All protocols below are either wlr-* (wlroots-originated, unstable) or ext-* / wp-* (standardized in wayland-protocols staging/stable). Warmwind targets wlroots compositors, so both families are available.


1. Frame Capture: wlr-screencopy vs ext-image-copy-capture

wlr-screencopy-unstable-v1 (Legacy)

The original frame capture protocol. A client binds zwlr_screencopy_manager_v1 and calls capture_output to get a zwlr_screencopy_frame_v1 object.

Protocol flow:

Client                              Compositor
  |                                      |
  |-- capture_output(cursor, output) --> |
  |                                      |
  |<-- buffer(format, width, height) --- |
  |<-- buffer(format2, ...) ------------ |   (one event per supported format)
  |<-- buffer_done -------------------- |
  |                                      |
  |-- copy(wl_buffer) ----------------> |   (client attaches a buffer)
  |                                      |
  |<-- damage(x, y, w, h) ------------ |   (v3+: changed region)
  |<-- flags(y_invert) --------------- |
  |<-- ready(tv_sec, tv_nsec) -------- |   (frame captured)

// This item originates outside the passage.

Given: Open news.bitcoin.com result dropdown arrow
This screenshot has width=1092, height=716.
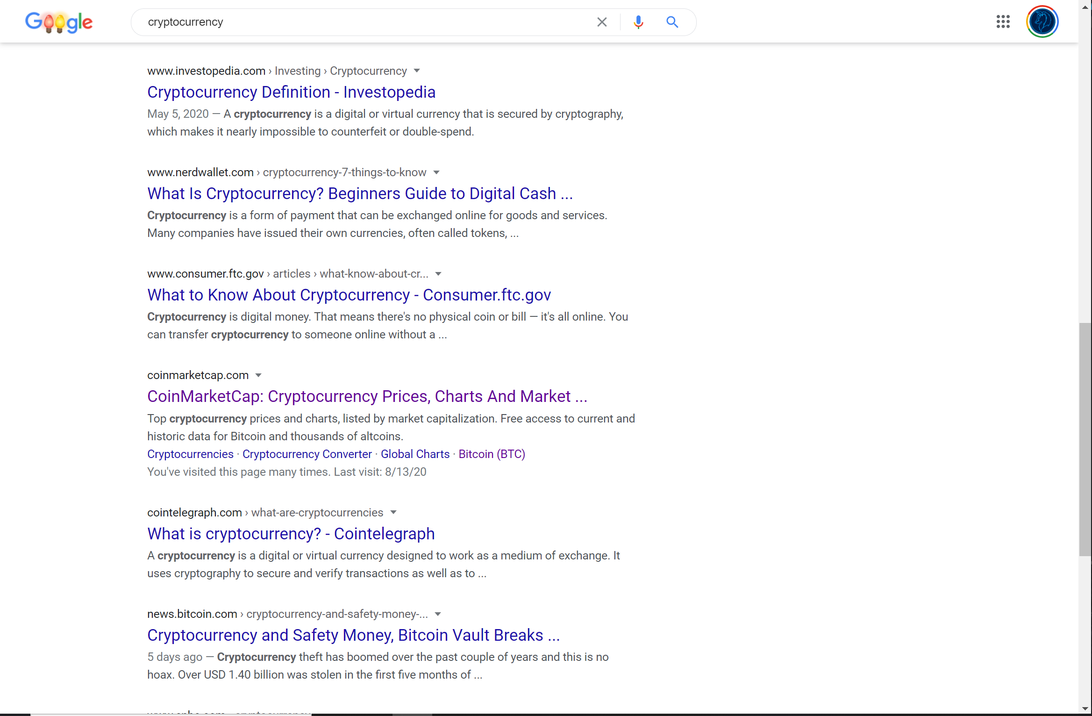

Key XML interface (abbreviated from the Wayland Explorer page):

<interface name="zwlr_screencopy_manager_v1" version="3">
  <request name="capture_output">
    <arg name="overlay_cursor" type="int"/>
    <arg name="output" type="object" interface="wl_output"/>
  </request>
</interface>

<interface name="zwlr_screencopy_frame_v1" version="3">
  <event name="buffer">
    <arg name="format" type="uint"/>
    <arg name="width" type="uint"/>
    <arg name="height" type="uint"/>
    <arg name="stride" type="uint"/>
  </event>
  <request name="copy">
    <arg name="buffer" type="object" interface="wl_buffer"/>
  </request>
  <event name="damage">
    <arg name="x" type="uint"/>
    <arg name="y" type="uint"/>
    <arg name="width" type="uint"/>
    <arg name="height" type="uint"/>
  </event>
  <event name="ready">
    <arg name="tv_sec_hi" type="uint"/>
    <arg name="tv_sec_lo" type="uint"/>
    <arg name="tv_nsec" type="uint"/>
  </event>
</interface>

Limitations: One-shot capture (no persistent session), no built-in cursor capture plane separation, damage reporting only added in version 3.

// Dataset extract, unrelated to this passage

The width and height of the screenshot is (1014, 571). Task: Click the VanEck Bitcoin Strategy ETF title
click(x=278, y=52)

ext-image-copy-capture-v1 (Standardized Successor)

The replacement protocol, merged into wayland-protocols staging. Used alongside ext-image-capture-source-v1 which defines what to capture (output, toplevel, or workspace).

Protocol flow:

Client                                   Compositor
  |                                           |
  |-- create_session(source) --------------> |
  |<-- buffer_size(width, height) ---------- |
  |<-- shm_format(format) / dmabuf(fmt) --- |   (supported formats)
  |<-- done -------------------------------- |
  |                                           |
  |-- create_frame() ----------------------> |   (returns frame object)
  |-- frame.attach_buffer(wl_buffer) ------> |
  |-- frame.damage_buffer(x, y, w, h) -----> |   (hint: region client needs)
  |-- frame.capture() ---------------------> |
  |                                           |
  |<-- frame.transform(transform) --------- |
  |<-- frame.damage(x, y, w, h) ----------- |   (actual compositor damage)
  |<-- frame.presentation_time(sec, nsec) -- |
  |<-- frame.ready() ---------------------- |

Key differences from wlr-screencopy:

Feature wlr-screencopy ext-image-copy-capture
Session persistence No (one-shot) Yes (create_session)
Client damage hints No Yes (damage_buffer)
Cursor capture Overlay flag only Separate cursor source
Toplevel capture No Yes (via capture-source)
Standardization wlr-unstable wayland-protocols staging

XML signature for the session (from Wayland Explorer):

<interface name="ext_image_copy_capture_manager_v1" version="1">
  <request name="create_session">
    <arg name="session" type="new_id" interface="ext_image_copy_capture_session_v1"/>
    <arg name="source" type="object" interface="ext_image_capture_source_v1"/>
    <arg name="options" type="uint" enum="options"/>
  </request>
</interface>

<interface name="ext_image_copy_capture_frame_v1" version="1">
  <request name="attach_buffer">
    <arg name="buffer" type="object" interface="wl_buffer"/>
  </request>
  <request name="damage_buffer">
    <arg name="x" type="int"/>
    <arg name="y" type="int"/>
    <arg name="width" type="int"/>
    <arg name="height" type="int"/>
  </request>
  <request name="capture"/>
  <event name="ready"/>
</interface>

Warmwind implication: The persistent session avoids per-frame object creation overhead. The client damage hint lets the VNC encoder tell the compositor "I only need this rectangle re-captured," reducing GPU readback.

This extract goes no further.